4. Sold 50 CORPRA at $26.25 (Equity REIT Common and Preferred Stock Basket)(see Disclaimer):

Snapshot of Trade:

Snapshot of Profit:

2015 CORPRA 50 Shares +$101.58
Item # 2 Bought 50 CORPRA at $23.9 (3/3/14)

Quarterly Dividends ($22.66 for 50 Shares/4 Periods)=$90.4

Total Return: $191.98 or 15.96% in 11+ months
Security Description: The Coresite Realty Corp. 7.25% Cumulative Preferred Series A (COR.PA) is an equity preferred stock issued by the REIT CoreSite Realty which owns data centers.

This security pays non-qualified and cumulative dividends at the fixed coupon rate of 7.25% on a $25 par value.

The prospectus contains dividend stopper (S-22) and change of controls provisions.


The dividends are cumulative.

The REIT has to pay cash dividends to the common shareholders when it has net income in order to maintain its tax status. The preferred stock owner has to be paid in full as long as the common shareholders receive any cash dividend, irrespective of the amount.

Unlike Mortgage REITs, equity REITs own property that will generally have a market value significantly above the total outstanding debt. In a BK, assuming no forced liquidation at the worst possible time (e.g. a depression), the common shareholders may get their equity wiped out, but there still may be something left for the preferred shareholders.

The liquidation preference clause, found at page S-7, gives the preferred shareholder a "liquidation" preference over the common share owners.

If a Mortgage REIT or a bank holding company went into BK, I would anticipate that their preferred stocks would become worthless, as their debt will far exceed the equity.

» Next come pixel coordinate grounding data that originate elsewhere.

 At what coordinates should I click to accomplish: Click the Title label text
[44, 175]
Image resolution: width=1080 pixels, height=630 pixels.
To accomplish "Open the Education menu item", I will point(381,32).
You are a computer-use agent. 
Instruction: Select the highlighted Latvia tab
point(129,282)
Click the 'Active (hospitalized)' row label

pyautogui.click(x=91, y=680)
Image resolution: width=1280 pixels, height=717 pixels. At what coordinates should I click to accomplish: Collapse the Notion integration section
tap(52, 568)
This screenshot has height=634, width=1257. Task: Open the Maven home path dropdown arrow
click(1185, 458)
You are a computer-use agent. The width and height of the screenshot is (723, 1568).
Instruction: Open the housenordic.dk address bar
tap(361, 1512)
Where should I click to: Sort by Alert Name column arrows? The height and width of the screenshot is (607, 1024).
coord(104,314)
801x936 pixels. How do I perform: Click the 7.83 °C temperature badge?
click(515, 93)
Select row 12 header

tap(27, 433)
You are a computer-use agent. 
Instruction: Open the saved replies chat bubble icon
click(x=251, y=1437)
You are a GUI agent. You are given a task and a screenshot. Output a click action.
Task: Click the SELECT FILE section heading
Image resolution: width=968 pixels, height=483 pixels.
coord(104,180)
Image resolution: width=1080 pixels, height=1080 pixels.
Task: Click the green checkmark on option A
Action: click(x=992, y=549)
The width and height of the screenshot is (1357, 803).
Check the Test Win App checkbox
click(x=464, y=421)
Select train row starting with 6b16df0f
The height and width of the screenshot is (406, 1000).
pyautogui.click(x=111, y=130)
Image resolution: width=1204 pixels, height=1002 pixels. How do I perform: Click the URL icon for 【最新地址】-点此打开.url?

An Equity REIT that owns property may have some value for the preferred shareholder even in a BK, so the downside risk may not be zero, with the recoverable value in a BK ultimately dependent of course on the circumstances then existing which are not known now and may never come to pass in my lifetime anyway.

Risks relating to the preferred stock are discussed by the company starting at page S-12. Coresite discusses risks incident to its operations starting at page 17 of its recently filed 2013 Annual Report, SEC Form 10-K

Interest rate and volatility risks are probably the most important risks at the moment. Volatility can be caused by concerns or fears relating primarily to interest rates or creditworthiness or both.

This preferred stock was trading largely between $26-$27 in April/May 2013, same as now. COR.PA Stock Chart

The price hit $22.5 in December 2013.